Under the previous system, Steam customer reviews came from two sources. On one hand, you had reviews from customers who had purchased the game on the platform. On the other hand you had users who had obtained CD-keys for the game. There are plenty of legitimate ways to obtain a key, for example, from the developer for backing the game on Kickstarter, or as part of a Humble Bundle. But the fact is that there exists a black-to-grey market where keys are given out for the purposes of manipulating reviews.
Valve Attempt To Wipe Out Review Score Manipulation With A Steam Update
The majority of review score manipulation we're seeing by developers is through the process of giving out Steam keys to their game, which are then used to generate positive reviews. Some developers organize their own system using Steam keys on alternate accounts. Some organizations even offer paid services to write positive reviews. - Valve official statement
This was the problem.
Theoretically, developers can generate as many keys as they want, give to all their friends, family, employees etc. and request them to make positive reviews. This can also be done with dummy accounts, and on a larger scale, there exist communities willing to spam a game with positive reviews for a fee.
This kind of astroturfing can lead to some strange developments, some of which came to the attention of Valve, such as when games get overwhelming negative reviews from customers who purchased the game, but almost all their positive reviews from key owners. Or even when all the positive reviews for a game seem to come from the same country where it might be easier to recruit a large pool of spammers for little money.
In the updated system, only customer reviews from Steam purchases will count towards a game's overall score. CD-key holders will still be able to leave their reviews but they won't affect the main score. Users looking at reviews also have several filters to help them control for potential abuse, such as being able to view the customer reviews and keyholder reviews together or separately, and being able to filter for their native language.
Valve has stressed that there are plenty of legitimate CD-keys out there and that the point isn't to discourage users from buying the game on platforms other than Steam, but to combat abuse from shady developers. But the fact remains: keyholders don't count quite as much in the Steam community as direct purchases, and if gamers are turned off by this, it has the potential to harm smaller publishers and indie developers, many of which depend heavily on Kickstarter and other crowdfunding platforms to fund their games, and reward their backers with Steam keys.
Some developers have also pointed out that they see more harm coming from fraudulent reviews on the players side. Generally users are more motivated to leave negative reviews than positive ones, with a silent majority of happy players often just getting on with playing the game and not taking the time to leave feedback .
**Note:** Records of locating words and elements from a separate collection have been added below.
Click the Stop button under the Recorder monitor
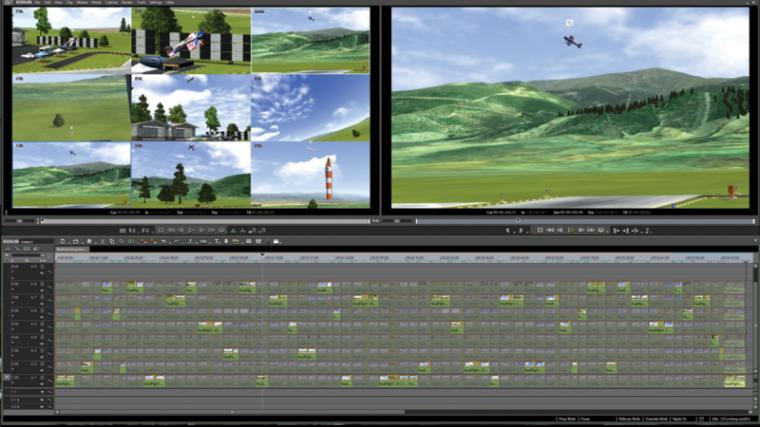This screenshot has width=760, height=427. point(540,230)
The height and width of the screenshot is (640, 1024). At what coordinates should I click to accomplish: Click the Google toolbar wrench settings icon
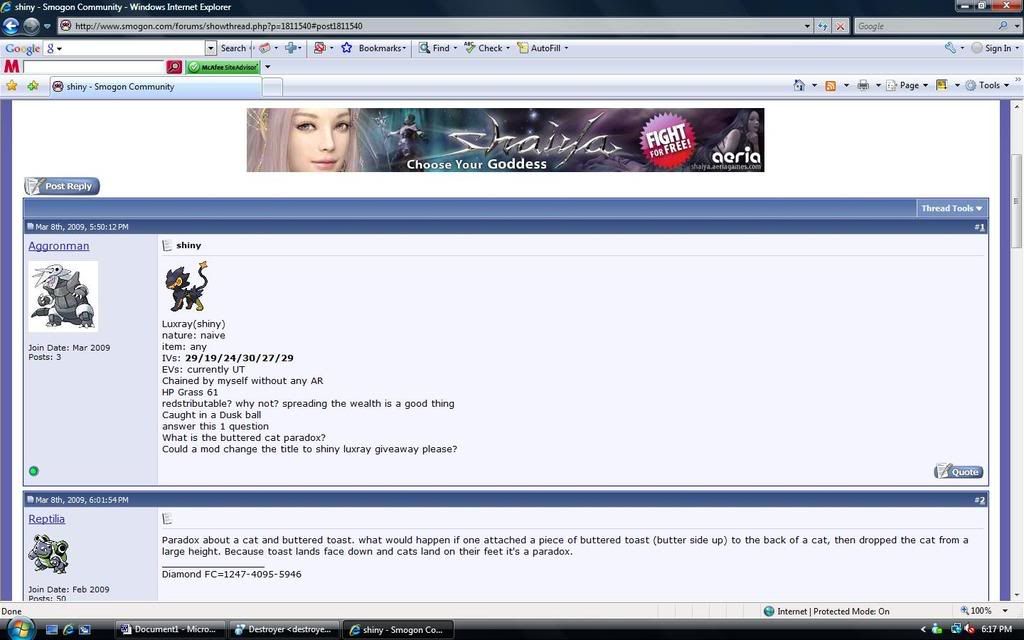click(950, 48)
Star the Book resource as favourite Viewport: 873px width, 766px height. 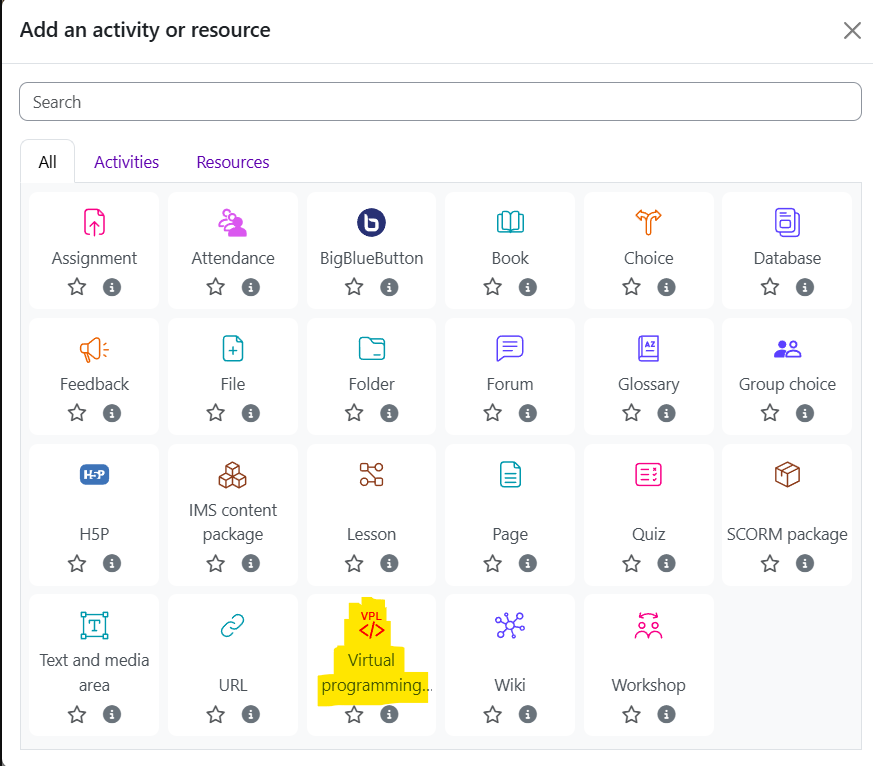[x=492, y=287]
Negative review bombing from players can come from personal grudges, but also, as was the case with this year's Baldur's Gate: Siege of Dragonspear expansion, be motivated by bigotry or culture-war controversy.
While I think that Valve has their heart in the right place when it comes to giving their users more control over the reviews they listen to, it doesn't necessarily put a hard stop on unethical practices from developers or players and I personally feel that one must still exercise a healthy amount of caution with user reviews. Valve will no doubt keep a close eye on their community feedback, where the changes are likely to be controversial.